Data items

-*-*-

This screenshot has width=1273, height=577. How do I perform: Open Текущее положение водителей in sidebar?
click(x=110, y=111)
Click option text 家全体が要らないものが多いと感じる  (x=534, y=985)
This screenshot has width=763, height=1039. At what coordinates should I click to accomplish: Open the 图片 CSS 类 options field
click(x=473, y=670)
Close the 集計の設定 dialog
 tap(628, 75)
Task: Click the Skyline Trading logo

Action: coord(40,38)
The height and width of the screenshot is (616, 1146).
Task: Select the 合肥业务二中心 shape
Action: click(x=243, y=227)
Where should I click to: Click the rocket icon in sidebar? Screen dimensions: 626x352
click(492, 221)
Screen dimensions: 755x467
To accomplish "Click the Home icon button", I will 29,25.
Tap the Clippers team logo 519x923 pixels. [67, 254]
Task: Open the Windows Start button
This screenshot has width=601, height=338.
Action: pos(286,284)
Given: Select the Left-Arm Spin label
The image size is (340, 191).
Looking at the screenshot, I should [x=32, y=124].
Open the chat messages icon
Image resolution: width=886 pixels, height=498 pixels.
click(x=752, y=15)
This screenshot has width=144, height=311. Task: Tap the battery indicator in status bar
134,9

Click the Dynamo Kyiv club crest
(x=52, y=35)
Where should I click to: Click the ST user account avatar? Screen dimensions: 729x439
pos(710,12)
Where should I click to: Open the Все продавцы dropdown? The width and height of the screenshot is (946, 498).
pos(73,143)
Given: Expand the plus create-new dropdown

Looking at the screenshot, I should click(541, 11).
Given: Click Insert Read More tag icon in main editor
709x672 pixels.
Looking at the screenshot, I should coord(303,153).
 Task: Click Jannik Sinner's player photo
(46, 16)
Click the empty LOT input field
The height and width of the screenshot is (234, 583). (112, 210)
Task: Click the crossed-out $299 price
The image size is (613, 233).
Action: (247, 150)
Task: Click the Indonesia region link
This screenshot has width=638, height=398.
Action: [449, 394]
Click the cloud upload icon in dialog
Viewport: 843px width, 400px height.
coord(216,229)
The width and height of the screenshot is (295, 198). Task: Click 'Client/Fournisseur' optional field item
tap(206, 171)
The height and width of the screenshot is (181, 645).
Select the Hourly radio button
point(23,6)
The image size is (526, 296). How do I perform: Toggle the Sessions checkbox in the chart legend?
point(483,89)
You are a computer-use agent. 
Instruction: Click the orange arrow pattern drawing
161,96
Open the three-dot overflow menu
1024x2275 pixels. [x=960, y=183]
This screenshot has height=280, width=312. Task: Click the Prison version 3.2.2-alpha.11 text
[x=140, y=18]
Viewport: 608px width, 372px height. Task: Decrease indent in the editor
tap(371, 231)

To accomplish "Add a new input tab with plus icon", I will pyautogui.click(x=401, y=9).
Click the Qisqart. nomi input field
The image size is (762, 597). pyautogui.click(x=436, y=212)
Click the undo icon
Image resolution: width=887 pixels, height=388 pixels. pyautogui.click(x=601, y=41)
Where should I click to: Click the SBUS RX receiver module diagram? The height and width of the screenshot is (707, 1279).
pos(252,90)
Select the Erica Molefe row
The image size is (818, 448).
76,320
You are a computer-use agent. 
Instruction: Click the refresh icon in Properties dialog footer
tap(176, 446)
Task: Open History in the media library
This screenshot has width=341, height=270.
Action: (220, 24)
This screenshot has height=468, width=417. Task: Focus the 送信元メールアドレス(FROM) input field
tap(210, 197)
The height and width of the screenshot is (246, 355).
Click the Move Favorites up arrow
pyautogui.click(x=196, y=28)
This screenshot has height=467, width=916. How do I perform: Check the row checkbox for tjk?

-*-*-

> [PROMPT]:
With the line that contains "Where should I click to: Click the SBUS" as your start, reproduce the data above exactly through its last line, and nothing before that start.

> [SOLUTION TO THIS EXERCISE]:
Where should I click to: Click the SBUS RX receiver module diagram? The height and width of the screenshot is (707, 1279).
pos(252,90)
Select the Erica Molefe row
The image size is (818, 448).
76,320
You are a computer-use agent. 
Instruction: Click the refresh icon in Properties dialog footer
tap(176, 446)
Task: Open History in the media library
This screenshot has width=341, height=270.
Action: (220, 24)
This screenshot has height=468, width=417. Task: Focus the 送信元メールアドレス(FROM) input field
tap(210, 197)
The height and width of the screenshot is (246, 355).
Click the Move Favorites up arrow
pyautogui.click(x=196, y=28)
This screenshot has height=467, width=916. How do I perform: Check the row checkbox for tjk?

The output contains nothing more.